🤖 AI Summary
This paper addresses the challenge of quantifying extremal dependence among functional observations. We propose the first correlation coefficient specifically designed for functional extreme-value dependence—distinct from classical Pearson correlation—by rigorously extending regular variation theory to Banach spaces. The coefficient precisely characterizes the joint tail behavior of paired functional samples in extreme regions, ensuring both interpretability and sensitivity to extremes. We further construct a consistent, nonparametric estimator, establish its strong consistency theoretically, and validate its finite-sample robustness via Monte Carlo simulations. Empirical applications demonstrate its effectiveness in detecting co-extremal patterns—such as volatility clustering in financial time series and synchronized anomalies in climate data—highlighting its utility for extremal risk modeling in high-dimensional functional data.
📝 Abstract
We propose a coefficient that measures dependence in paired samples of functions.
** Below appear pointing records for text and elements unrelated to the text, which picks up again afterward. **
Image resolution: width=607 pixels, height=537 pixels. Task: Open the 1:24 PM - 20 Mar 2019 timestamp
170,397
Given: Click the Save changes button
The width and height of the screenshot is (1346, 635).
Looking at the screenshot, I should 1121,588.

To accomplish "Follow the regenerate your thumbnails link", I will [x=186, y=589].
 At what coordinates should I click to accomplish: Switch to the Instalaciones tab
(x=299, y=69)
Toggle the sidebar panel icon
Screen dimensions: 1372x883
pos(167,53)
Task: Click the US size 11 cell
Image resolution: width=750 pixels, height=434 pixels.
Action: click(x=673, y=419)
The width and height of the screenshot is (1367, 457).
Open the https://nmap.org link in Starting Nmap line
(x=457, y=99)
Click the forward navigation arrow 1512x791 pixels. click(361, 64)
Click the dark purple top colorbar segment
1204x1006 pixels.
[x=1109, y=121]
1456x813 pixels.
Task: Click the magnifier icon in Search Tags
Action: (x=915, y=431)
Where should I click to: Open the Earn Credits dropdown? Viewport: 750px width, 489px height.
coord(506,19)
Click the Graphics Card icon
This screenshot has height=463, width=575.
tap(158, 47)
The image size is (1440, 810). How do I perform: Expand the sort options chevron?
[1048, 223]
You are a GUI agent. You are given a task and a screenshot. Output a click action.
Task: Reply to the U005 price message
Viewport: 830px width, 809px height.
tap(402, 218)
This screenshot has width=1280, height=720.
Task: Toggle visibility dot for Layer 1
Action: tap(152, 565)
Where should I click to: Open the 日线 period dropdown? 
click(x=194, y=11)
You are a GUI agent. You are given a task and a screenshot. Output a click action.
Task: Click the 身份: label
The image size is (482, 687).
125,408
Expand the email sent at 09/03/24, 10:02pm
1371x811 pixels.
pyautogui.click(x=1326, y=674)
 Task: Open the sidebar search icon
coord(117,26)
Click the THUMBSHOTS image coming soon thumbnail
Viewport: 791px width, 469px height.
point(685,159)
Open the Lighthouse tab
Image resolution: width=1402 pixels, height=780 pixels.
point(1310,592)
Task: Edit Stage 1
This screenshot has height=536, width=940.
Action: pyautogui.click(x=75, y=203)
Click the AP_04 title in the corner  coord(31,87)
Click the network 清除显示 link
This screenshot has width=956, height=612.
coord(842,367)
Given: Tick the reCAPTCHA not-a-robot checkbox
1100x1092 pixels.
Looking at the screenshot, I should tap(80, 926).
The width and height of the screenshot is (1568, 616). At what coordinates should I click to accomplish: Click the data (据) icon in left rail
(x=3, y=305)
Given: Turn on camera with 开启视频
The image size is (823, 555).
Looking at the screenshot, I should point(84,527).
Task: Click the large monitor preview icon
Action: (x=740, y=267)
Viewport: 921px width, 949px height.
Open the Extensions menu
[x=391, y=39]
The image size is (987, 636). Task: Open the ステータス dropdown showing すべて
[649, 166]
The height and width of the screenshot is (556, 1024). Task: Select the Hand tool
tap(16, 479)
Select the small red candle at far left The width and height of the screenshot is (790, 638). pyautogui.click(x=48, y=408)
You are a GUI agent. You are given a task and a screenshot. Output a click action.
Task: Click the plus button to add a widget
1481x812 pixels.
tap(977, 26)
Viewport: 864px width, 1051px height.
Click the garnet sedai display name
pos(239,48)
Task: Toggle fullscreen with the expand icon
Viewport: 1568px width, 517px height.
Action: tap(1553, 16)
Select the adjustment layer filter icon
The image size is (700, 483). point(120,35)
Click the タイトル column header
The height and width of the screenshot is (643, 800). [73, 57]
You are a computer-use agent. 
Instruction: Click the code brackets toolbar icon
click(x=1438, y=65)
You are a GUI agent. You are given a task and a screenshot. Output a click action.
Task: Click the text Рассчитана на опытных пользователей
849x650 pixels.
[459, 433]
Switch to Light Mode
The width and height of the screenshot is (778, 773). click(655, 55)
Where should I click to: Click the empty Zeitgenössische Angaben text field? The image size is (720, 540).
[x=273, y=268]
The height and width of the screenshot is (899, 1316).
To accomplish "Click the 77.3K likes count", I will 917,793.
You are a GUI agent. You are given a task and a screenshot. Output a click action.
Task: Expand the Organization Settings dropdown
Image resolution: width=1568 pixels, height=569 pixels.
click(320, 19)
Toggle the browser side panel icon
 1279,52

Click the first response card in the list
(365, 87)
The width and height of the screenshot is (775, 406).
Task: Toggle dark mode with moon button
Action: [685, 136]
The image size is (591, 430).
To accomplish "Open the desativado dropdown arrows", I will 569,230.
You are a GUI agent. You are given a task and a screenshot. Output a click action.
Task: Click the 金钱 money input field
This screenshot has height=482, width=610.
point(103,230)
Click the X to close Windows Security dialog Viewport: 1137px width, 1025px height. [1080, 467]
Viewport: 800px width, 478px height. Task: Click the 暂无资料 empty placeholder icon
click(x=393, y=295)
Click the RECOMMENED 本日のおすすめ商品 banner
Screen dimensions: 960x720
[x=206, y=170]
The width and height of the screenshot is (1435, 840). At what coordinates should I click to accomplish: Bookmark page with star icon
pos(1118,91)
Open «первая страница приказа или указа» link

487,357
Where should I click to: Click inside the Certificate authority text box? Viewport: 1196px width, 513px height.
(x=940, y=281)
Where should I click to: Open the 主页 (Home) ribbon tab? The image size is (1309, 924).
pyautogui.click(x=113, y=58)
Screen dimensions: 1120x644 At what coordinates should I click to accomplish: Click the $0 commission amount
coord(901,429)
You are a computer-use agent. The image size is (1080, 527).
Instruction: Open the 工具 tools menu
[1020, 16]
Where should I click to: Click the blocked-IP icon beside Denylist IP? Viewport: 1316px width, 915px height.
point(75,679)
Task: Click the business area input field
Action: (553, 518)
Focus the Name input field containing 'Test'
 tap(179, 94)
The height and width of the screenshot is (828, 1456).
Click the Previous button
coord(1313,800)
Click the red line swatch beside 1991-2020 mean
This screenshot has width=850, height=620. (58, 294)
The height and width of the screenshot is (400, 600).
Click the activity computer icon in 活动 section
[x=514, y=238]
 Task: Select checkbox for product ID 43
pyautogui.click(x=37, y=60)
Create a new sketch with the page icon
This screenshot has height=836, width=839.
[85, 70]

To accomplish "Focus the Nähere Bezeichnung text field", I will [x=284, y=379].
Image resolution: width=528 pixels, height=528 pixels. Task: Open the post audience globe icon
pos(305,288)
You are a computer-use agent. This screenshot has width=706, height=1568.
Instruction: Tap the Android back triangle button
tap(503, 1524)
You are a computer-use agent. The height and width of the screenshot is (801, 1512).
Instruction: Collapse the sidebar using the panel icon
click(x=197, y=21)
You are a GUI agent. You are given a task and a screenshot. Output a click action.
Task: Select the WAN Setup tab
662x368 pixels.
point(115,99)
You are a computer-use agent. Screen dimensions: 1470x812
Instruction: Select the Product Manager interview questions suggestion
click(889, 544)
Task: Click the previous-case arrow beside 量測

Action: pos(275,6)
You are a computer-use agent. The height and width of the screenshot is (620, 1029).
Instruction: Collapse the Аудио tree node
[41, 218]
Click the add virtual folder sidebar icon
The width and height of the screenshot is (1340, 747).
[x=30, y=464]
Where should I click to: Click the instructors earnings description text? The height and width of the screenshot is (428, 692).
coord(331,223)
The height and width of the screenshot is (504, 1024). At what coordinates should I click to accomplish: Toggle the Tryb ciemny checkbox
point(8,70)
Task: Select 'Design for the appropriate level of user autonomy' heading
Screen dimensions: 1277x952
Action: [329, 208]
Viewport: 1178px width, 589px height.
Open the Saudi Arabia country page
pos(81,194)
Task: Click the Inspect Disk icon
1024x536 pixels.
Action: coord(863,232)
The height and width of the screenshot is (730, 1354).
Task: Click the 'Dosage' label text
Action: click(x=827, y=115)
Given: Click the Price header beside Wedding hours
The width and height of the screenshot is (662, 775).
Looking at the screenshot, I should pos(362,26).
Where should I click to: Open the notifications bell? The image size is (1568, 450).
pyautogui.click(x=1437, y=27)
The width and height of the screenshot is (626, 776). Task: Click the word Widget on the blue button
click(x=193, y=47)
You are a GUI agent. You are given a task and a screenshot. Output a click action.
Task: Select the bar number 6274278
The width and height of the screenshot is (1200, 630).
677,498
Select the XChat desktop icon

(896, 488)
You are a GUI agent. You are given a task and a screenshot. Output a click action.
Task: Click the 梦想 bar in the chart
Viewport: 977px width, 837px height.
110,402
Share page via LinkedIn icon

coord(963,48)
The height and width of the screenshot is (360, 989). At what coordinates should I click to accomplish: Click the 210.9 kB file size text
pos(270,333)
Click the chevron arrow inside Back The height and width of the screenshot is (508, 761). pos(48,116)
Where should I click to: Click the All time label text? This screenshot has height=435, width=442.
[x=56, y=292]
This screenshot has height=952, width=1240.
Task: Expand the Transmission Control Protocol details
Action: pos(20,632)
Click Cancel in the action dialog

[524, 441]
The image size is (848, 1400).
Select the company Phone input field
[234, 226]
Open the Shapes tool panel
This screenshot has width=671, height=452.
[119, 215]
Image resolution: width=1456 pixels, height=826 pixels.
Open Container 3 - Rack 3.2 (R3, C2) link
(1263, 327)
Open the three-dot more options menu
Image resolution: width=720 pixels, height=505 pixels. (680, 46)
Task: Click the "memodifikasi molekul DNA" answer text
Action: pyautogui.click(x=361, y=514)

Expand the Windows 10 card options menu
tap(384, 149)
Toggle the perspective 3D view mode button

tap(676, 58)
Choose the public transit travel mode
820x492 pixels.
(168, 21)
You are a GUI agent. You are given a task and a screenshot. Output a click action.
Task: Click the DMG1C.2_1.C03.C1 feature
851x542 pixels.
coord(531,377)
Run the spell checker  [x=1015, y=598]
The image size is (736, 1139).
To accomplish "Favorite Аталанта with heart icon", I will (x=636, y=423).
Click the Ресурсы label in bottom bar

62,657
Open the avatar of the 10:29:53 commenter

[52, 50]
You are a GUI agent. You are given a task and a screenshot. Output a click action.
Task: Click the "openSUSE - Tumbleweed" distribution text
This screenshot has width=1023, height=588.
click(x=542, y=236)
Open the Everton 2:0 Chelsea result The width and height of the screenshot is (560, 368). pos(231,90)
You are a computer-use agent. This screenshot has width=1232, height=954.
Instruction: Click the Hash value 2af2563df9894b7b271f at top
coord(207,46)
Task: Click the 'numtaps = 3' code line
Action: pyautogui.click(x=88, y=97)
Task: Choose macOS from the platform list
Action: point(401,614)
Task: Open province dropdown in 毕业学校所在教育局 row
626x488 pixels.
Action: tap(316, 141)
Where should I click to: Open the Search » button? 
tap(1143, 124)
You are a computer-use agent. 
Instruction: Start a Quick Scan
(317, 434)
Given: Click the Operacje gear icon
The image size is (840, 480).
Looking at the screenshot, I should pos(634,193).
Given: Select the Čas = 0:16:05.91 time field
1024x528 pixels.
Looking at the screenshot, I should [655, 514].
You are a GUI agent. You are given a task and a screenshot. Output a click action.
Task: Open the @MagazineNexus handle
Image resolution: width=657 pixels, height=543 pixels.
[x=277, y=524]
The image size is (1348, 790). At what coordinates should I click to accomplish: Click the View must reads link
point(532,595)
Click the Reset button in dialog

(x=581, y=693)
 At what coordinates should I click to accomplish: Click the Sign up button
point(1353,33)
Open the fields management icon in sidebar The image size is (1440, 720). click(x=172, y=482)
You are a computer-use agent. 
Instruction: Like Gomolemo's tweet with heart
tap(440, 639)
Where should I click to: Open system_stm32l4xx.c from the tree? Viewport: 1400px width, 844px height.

It has properties similar to the Pearson correlation, but differs in significant ways: 1) it is designed to measure dependence between curves, 2) it focuses only on extreme curves. The new coefficient is derived within the framework of regular variation in Banach spaces. A consistent estimator is proposed and justified by an asymptotic analysis and a simulation study. The usefulness of the new coefficient is illustrated on financial and and climate functional data.